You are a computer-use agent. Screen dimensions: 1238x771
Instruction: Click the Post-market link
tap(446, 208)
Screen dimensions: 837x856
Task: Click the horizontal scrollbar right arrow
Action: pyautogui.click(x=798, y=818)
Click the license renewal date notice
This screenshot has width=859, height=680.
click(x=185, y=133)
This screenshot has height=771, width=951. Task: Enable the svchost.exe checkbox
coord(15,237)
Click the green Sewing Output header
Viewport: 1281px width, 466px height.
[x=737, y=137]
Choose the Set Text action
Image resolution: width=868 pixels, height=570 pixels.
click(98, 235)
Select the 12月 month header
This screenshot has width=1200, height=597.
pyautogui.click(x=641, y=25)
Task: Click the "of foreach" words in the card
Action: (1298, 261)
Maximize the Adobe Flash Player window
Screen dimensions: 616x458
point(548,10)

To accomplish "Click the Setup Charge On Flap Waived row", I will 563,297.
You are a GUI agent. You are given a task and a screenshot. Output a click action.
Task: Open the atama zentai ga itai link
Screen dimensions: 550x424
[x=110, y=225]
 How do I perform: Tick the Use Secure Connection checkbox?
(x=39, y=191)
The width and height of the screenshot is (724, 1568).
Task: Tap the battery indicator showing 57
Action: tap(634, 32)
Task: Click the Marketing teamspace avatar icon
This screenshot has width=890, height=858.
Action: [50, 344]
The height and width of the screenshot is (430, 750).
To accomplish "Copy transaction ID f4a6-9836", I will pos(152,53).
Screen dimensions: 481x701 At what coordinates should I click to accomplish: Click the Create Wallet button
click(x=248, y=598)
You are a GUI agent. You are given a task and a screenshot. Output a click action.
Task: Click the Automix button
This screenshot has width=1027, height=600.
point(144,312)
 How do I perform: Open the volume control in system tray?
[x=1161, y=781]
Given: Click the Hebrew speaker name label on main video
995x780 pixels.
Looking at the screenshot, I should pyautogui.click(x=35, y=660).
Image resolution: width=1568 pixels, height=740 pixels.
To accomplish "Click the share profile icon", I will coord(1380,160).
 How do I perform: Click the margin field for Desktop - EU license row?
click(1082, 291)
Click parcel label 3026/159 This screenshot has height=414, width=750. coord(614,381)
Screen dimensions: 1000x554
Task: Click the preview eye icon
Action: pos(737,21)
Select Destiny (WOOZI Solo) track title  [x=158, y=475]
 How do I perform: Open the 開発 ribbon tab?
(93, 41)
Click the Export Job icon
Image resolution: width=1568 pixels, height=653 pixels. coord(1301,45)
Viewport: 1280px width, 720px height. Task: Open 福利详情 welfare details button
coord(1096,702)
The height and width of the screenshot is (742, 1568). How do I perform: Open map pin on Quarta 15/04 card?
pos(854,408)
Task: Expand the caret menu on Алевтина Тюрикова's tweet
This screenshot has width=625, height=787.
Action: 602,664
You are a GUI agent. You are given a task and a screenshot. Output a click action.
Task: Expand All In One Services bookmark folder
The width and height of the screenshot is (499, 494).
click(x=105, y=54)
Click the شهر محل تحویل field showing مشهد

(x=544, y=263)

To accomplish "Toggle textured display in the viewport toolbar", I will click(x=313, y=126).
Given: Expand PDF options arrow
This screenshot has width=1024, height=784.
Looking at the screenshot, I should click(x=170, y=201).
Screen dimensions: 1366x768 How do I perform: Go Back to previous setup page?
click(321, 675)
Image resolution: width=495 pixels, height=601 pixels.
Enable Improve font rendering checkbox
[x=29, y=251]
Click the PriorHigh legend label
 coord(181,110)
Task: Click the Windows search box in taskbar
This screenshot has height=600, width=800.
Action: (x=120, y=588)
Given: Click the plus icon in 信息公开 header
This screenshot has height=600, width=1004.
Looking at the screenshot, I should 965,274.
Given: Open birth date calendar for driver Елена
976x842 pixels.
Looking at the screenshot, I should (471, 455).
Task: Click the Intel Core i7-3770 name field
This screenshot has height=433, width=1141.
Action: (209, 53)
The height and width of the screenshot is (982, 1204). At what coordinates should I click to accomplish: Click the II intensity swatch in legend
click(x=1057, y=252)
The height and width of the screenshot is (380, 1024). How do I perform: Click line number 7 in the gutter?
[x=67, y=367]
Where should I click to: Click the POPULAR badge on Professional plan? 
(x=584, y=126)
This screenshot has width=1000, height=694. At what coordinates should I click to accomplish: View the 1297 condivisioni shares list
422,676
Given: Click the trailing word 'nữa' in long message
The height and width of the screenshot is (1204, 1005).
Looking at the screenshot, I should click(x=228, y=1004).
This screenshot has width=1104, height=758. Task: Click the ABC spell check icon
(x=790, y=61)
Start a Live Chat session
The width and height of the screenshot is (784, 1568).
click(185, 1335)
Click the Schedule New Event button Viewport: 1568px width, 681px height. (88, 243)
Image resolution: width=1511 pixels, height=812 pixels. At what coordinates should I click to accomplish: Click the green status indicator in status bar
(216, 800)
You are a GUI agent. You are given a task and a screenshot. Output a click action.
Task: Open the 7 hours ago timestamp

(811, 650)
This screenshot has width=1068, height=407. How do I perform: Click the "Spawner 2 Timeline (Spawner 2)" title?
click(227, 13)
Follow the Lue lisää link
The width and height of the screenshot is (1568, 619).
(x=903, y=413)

___

Using only the data above, copy out the lines that include the word "date".

Click the license renewal date notice
Given: Open birth date calendar for driver Елена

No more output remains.